| Task directions |
Copy every line of the data that includes the string "will".

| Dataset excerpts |
== == ==

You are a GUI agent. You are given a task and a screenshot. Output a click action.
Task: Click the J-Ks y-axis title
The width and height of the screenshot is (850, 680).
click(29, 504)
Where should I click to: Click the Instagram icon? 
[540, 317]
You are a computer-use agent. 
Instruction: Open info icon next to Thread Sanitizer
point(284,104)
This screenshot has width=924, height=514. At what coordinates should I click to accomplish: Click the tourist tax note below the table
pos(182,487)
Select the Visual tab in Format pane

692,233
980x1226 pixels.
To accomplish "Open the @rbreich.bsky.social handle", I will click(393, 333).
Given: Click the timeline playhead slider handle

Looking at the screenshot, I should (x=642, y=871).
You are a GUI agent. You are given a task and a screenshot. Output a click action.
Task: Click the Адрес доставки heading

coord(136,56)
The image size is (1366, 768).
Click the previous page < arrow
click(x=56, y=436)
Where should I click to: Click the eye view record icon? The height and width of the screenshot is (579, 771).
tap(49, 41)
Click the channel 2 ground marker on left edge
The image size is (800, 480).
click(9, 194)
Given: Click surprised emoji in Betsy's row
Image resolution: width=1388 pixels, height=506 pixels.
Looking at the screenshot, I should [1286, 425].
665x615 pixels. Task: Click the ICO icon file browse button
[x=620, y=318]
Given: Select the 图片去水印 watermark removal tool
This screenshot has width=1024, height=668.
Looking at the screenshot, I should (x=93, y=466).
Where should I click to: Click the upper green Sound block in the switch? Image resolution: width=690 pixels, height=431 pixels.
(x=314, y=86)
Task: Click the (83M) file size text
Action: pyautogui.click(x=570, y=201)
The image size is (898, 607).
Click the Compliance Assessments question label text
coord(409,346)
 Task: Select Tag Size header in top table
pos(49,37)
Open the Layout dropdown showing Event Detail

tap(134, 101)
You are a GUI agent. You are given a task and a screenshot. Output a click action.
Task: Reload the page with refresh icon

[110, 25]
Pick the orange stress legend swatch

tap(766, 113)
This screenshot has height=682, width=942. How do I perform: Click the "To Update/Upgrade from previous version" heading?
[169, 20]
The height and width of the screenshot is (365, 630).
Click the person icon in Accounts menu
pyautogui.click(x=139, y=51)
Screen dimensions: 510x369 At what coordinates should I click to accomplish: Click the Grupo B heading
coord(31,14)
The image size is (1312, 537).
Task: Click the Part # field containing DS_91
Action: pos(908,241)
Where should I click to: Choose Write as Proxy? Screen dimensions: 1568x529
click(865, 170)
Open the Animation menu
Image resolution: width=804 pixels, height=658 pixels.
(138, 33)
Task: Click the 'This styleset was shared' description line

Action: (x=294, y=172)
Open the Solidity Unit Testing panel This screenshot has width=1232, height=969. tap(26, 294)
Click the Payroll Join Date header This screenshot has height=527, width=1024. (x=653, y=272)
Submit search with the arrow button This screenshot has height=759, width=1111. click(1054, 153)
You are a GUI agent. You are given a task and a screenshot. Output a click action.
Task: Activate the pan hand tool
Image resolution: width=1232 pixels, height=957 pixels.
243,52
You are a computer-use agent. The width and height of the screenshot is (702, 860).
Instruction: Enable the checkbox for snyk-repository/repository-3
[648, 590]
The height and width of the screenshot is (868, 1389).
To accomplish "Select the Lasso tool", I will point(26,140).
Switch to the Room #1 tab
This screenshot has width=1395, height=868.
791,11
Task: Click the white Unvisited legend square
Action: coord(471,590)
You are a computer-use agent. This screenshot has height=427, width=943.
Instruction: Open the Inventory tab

== == ==

| Written solution |
To accomplish "Open the @rbreich.bsky.social handle", I will click(393, 333).
To accomplish "Select the Lasso tool", I will point(26,140).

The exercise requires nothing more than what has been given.